Toujours est-il qu’il existe cette croyance fréquente que plus c’est compliqué plus c’est élevé, entretenant ainsi une sorte de légende autour de l’aspect méritocratique du cheminement au risque – quoi qu’on en dise – d’exposer tout autant sinon plus aux pièges des gratifications égotiques qu’à la libération idyllique.

Est-ce que l’approfondissement, est-ce que l’évolution à laquelle on l’associe souvent, c’est forcément synonyme de plus loin, plus fort, plus haut, plus intense, plus tout, plus que tout, au-delà de tout et au-delà de l’au-delà, avec chaque « avancée » qui rapprocherait de l’Infini, de l’Absolu, du Parfait, quand bien même Ceci est conceptualisé comme résidant au-dedans de soi ?
Pourtant qu’en est-il en fait ?

Est-ce que tous les chemins empruntés n’amènent pas au fond à la réalisation que, où que l’on aille, quoi que l’on fasse, tout ce en quoi l’on croit et tout ce que l’on met en place pour vérifier que ce en quoi l’on croit a bien sa légitimité – quitte à s’arranger pour amplifier ce qui le confirme et négliger ce qui l’infirme ; tous les chemins empruntés n’amènent-ils donc pas à réaliser que, quelles que soient les complexités auxquelles on peut bien se dédier persuadés que c’est là que l’on trouvera la vérité, tous ces chemins n’amènent-ils pas à finalement réaliser que l’Essence se révèle en fait… dans la simplicité ? 🙂

Il n’est pas rare que l’on se dise que plus le chemin est tortueux, plus le trésor au bout du chemin sera majestueux (merci les contes de fée peut-être ? 🤷‍♀️).
Et pourtant… et si la complexité n’avait d’autre enseignement à révéler que de s’en détacher ?
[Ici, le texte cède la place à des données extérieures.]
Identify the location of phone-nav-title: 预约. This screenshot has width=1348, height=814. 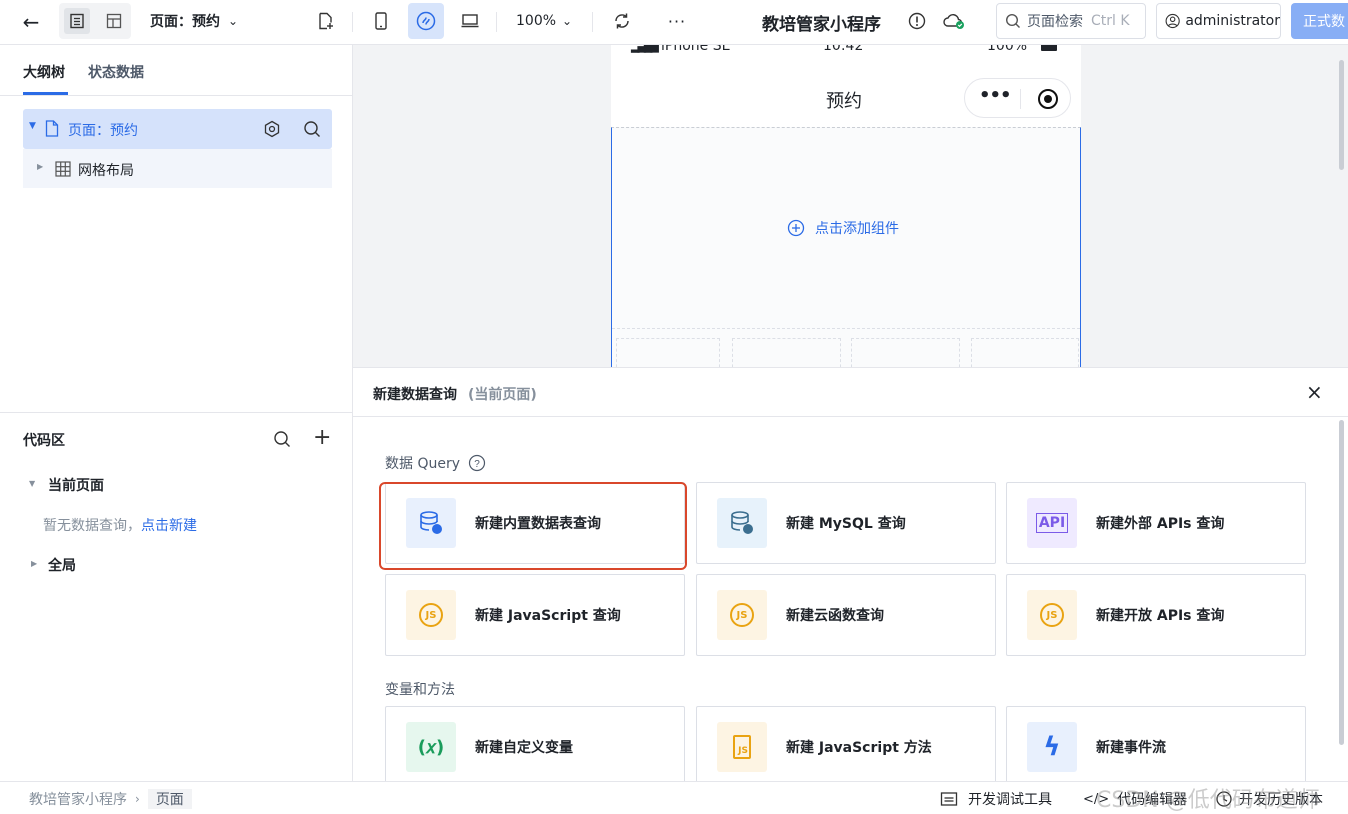
(844, 102).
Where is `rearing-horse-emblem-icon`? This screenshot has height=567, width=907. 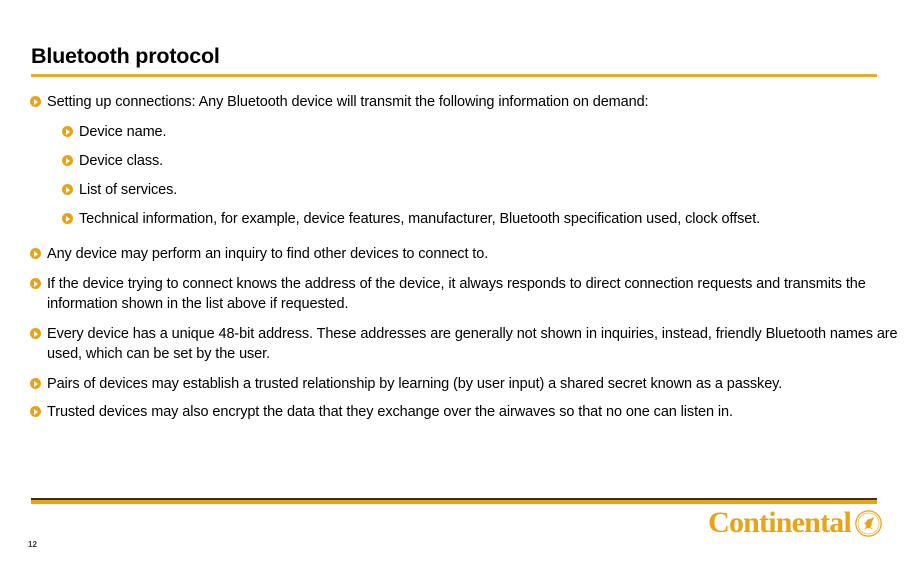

Tant de postures plus ou moins alambiquées, tant de techniques plus ou moins élaborées, tant de pratiques plus ou moins sophistiquées, juste pour accéder au secret de l’essentiel qui se livre dans une posture qui au fond s’apparente à une non-posture, dans l’abandon de l’action et de la volonté, dans le contentement de la présence qui se suffit à elle-même, invitant juste à se donner à ce qui se donne dans la plus grande gratuité.

Tant de débats d’idées sur ce qui est / ce qui n’est pas, sur ce que signifie / ce que ne signifie pas, sur le message caché de ceci / de cela, sur la vérité la seule la vraie qui en réalité continue à nous échapper tandis qu’on croit la posséder et sur l’ignorance de laquelle on se croit enfin tiré alors qu’on continue à y baigner, … pour en fin de compte se rendre compte qu’il n’existe au fond pas plus précieux Verbe que celui serti sur l’alliance d’or du Silence.

Que l’on ait besoin ou pas de s’éprouver au gré de plus ou moins laborieuses conceptualisations et/ou expérimentations pour la laisser se dévoiler, et si l’approfondissement se révélait dans cette simplicité, si simple qu’aucune majuscule n’est en fait nécessaire pour la désigner, comme s’il fallait la séparer du reste pour davantage l’estimer ?

Et se remettre soi aussi simple à cette simplicité nue où tout peut simplement respirer.